▶ _Stated exercise_
Can you recast the data, from its first line through the line containing "Action: (x=1005, y=301)", as a JSON list of strings with one string per line and blank lines left out?

▶ _Stored data_

--- Start ---

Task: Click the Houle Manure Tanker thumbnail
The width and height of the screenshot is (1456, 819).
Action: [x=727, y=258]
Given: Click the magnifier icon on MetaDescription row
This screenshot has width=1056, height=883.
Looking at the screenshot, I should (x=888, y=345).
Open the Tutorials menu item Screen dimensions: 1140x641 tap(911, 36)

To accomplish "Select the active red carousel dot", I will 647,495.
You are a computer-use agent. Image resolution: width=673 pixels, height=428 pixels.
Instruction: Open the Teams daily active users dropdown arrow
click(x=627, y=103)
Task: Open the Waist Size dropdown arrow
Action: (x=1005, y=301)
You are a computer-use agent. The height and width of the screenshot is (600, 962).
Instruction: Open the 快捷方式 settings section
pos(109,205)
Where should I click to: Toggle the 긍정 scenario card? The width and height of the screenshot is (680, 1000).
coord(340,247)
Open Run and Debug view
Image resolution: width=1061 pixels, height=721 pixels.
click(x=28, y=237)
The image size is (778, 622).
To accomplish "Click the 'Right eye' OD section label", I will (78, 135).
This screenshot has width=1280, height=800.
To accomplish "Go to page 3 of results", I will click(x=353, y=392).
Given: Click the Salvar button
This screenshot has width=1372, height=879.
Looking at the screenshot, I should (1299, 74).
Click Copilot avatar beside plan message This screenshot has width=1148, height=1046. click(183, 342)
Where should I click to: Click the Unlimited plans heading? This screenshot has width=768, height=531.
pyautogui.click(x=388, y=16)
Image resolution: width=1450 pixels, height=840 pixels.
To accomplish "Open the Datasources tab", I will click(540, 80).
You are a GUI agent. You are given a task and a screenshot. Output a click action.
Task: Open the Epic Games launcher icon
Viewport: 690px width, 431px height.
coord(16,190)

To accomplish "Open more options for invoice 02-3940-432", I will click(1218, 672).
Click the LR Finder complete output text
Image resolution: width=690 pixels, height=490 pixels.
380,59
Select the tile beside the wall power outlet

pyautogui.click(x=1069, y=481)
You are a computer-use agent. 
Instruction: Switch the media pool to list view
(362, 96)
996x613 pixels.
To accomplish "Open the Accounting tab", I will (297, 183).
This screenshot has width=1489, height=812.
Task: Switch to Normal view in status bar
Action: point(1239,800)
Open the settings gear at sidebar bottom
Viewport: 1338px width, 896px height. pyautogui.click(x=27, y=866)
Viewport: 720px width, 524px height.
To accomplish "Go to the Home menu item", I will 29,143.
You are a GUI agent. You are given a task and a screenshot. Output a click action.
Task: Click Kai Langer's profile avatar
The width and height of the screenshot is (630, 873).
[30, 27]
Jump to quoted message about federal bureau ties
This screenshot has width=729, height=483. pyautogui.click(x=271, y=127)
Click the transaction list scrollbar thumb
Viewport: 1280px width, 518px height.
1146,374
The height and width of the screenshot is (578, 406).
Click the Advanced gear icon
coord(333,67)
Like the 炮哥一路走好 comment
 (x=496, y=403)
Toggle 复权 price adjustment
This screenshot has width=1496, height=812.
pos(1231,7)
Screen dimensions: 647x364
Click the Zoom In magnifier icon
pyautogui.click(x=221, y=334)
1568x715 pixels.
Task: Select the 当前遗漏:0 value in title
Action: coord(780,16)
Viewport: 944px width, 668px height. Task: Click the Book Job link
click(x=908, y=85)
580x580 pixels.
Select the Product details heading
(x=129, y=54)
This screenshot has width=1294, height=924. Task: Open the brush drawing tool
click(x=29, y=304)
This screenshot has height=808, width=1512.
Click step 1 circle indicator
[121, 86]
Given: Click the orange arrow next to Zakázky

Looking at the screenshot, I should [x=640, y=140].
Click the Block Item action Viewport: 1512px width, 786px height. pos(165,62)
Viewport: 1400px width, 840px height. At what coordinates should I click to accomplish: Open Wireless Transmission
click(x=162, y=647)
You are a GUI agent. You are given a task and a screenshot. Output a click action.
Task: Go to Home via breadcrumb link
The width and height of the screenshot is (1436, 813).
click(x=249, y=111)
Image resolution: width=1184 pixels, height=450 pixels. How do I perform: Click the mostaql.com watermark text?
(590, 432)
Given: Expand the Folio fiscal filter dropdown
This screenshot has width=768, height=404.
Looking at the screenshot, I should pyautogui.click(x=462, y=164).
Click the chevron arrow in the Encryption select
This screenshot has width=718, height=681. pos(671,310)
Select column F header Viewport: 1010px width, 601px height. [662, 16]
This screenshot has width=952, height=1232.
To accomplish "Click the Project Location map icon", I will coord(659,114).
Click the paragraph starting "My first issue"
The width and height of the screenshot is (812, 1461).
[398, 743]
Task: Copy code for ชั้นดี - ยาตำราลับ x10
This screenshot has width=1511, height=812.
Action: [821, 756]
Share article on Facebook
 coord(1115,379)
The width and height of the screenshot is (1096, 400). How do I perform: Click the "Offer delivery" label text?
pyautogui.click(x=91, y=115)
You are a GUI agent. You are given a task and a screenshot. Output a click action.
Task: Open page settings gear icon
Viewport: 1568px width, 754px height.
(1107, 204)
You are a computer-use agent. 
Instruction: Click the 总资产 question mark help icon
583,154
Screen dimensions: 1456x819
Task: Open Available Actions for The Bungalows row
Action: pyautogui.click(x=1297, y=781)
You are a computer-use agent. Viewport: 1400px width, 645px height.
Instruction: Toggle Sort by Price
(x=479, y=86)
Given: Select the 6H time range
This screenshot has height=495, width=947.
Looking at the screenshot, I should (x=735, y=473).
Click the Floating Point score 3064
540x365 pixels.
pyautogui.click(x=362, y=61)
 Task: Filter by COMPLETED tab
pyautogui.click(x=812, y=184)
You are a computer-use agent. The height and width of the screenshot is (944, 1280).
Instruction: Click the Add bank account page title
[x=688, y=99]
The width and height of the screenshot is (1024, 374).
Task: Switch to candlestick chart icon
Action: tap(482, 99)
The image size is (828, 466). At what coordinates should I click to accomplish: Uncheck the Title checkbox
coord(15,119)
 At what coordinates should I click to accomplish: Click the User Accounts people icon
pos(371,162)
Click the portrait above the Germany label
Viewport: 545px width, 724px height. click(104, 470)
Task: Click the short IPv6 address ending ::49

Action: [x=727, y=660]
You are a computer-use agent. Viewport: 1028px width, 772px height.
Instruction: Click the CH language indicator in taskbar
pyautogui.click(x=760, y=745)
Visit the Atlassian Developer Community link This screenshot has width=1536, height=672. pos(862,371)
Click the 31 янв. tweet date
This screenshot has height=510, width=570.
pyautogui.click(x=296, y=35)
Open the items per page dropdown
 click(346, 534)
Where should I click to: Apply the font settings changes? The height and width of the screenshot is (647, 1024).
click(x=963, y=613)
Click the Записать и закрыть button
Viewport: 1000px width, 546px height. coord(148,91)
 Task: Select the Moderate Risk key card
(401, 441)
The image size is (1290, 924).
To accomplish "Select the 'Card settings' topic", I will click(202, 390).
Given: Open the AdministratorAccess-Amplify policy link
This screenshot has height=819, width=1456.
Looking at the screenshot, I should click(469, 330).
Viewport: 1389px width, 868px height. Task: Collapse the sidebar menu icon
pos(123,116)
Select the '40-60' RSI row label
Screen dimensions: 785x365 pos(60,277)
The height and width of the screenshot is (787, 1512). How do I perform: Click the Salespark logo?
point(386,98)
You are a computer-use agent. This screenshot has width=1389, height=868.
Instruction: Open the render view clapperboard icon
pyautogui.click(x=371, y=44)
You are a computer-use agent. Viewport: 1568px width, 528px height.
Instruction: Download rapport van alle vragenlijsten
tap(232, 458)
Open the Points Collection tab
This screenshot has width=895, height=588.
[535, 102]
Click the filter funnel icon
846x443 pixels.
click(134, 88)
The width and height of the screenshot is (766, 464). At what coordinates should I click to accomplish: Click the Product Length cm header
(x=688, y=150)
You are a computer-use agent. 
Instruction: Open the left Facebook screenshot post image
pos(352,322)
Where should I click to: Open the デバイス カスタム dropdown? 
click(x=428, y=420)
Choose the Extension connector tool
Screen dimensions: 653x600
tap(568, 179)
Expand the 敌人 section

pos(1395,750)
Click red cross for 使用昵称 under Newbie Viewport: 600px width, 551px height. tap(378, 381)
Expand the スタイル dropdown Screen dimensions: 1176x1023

--- End ---

▶ _Exercise solution_
[
  "Task: Click the Houle Manure Tanker thumbnail",
  "The width and height of the screenshot is (1456, 819).",
  "Action: [x=727, y=258]",
  "Given: Click the magnifier icon on MetaDescription row",
  "This screenshot has width=1056, height=883.",
  "Looking at the screenshot, I should (x=888, y=345).",
  "Open the Tutorials menu item Screen dimensions: 1140x641 tap(911, 36)",
  "To accomplish \"Select the active red carousel dot\", I will 647,495.",
  "You are a computer-use agent. Image resolution: width=673 pixels, height=428 pixels.",
  "Instruction: Open the Teams daily active users dropdown arrow",
  "click(x=627, y=103)",
  "Task: Open the Waist Size dropdown arrow",
  "Action: (x=1005, y=301)"
]